Es darf gejubelt werden: Nach übereinstimmenden Nachrichten weilt Muammar al-Gaddafi nicht mehr unter den Lebenden. Vermutlich erschossen von den Aufständischen in seiner Heimatstadt Sirt. „Wir verkünden der Welt, dass Gaddafi durch die Hände der Revolution getötet wurde“, erklärte ein Sprecher des Nationalen Übergangsrates.

Wahrlich ein historischer Moment. Mehr als vierzig Jahre lang hielt der libysche Diktator sein Land und die ganze Welt in Atem – mit von ihm in Auftrag gegebenem, von ihm finanziertem Terrorismus und zahlreichen öffentlichkeitswirksamen Eskapaden. Nun gehört der „Irre von Tripolis“ der Vergangenheit an. Und das ist wirklich eine gute Nachricht. Jetzt kann das geschundene Land endlich die Zeit seiner brutalen Schreckensherrschaft hinter sich lassen und die Zukunft in Angriff nehmen.

Das wird kein leichtes Unterfangen. Denn Gaddafi hat sein Volk unterdrückt und in gezielter Unmündigkeit gehalten wie kaum ein anderer Despot. Ein Folterknecht, unter dessen Willkür sechs Millionen Landsleute tagtäglich leiden mussten.

Ein Leben in ständiger Angst – das ist das wahre Gesicht der „Regierung“ des Beduinensohnes. Darüber konnte auch sein exzentrisches Auftreten nicht hinwegtäuschen. Und wenn Gaddafi eines völlig fremd war, dann Skrupel.

So trug er den Terror in die Welt. Der Absturz eines Pan Am-Flugzeugs über dem schottischen Lockerbie mit 270 Toten ging ebenso auf sein Konto wie der Anschlag auf die Berliner Diskothek La Belle.

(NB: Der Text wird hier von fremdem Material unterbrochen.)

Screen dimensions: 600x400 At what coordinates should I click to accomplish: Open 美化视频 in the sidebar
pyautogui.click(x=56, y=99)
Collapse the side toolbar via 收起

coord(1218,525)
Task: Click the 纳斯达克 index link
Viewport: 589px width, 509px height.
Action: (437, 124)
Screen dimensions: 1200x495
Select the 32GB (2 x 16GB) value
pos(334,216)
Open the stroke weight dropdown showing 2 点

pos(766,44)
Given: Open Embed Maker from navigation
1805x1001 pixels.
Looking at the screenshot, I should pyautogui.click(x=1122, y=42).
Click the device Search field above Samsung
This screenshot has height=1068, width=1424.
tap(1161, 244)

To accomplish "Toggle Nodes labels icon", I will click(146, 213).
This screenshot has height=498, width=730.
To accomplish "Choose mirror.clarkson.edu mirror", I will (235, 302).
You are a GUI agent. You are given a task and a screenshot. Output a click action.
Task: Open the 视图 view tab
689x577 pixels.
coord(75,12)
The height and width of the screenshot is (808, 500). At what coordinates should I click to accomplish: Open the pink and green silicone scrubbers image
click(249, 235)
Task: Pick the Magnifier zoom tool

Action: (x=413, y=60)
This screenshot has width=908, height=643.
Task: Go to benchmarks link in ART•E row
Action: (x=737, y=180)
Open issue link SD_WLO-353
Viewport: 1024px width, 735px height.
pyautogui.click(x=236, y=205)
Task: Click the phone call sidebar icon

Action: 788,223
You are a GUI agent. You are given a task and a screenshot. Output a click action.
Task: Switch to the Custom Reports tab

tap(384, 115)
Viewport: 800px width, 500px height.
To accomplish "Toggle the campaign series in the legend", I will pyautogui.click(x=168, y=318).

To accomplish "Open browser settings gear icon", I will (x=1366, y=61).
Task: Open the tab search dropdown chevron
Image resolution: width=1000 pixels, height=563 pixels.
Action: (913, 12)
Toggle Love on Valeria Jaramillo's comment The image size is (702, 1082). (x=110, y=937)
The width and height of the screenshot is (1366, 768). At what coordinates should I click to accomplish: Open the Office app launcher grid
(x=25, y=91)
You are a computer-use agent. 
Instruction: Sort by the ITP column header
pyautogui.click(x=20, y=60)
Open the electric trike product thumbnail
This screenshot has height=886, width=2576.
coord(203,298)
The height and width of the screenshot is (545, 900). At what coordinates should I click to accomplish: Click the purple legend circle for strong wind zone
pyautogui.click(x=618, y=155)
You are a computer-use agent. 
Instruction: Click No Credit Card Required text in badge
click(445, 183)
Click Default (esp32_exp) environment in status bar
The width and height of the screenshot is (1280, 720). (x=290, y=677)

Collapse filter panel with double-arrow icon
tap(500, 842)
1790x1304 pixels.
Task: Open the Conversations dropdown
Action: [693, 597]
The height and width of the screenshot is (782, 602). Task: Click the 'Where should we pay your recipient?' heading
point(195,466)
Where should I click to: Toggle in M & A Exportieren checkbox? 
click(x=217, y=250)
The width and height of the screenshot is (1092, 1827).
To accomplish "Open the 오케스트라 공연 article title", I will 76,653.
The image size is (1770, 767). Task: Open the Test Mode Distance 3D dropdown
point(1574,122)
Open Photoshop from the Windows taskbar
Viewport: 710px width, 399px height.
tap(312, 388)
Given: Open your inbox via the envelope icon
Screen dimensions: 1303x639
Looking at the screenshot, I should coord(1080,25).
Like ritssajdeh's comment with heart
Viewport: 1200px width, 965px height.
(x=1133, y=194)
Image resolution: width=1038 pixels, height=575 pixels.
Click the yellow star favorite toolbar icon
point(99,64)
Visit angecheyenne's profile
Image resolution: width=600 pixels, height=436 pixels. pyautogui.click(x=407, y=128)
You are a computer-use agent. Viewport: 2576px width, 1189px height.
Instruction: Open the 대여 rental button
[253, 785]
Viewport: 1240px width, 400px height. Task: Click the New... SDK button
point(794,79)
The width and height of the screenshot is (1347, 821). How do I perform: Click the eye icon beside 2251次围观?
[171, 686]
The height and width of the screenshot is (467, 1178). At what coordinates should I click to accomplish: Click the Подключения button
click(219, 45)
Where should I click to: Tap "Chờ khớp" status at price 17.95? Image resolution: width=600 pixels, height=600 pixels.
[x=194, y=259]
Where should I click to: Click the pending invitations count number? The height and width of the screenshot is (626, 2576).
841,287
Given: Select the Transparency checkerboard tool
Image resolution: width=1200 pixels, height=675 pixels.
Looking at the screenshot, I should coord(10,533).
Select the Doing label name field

Einer, der zudem mit Giftgas herumhantierte, ein Atomprogramm auflegte und so auf Konfrontationskurs mit dem Westen ging.

Doch dann lenkte Gaddafi plötzlich um und vermeintlich ein. Fortan gab er den Geläuterten, verzichtete offiziell auf Vernichtungswaffen und entschädigte die Angehörigen der Opfer von Lockerbie.

Die Staatengemeinschaft bedankte sich dafür mit der Wiederaufnahme des einst Ausgeschlossenen. Man kam miteinander ins Geschäft, politisch und wirtschaftlich. Regierungschefs und Unternehmer gaben sich im Zelt des obersten Libyers geradezu ein Stelldichein. Und der hielt gerne Hof.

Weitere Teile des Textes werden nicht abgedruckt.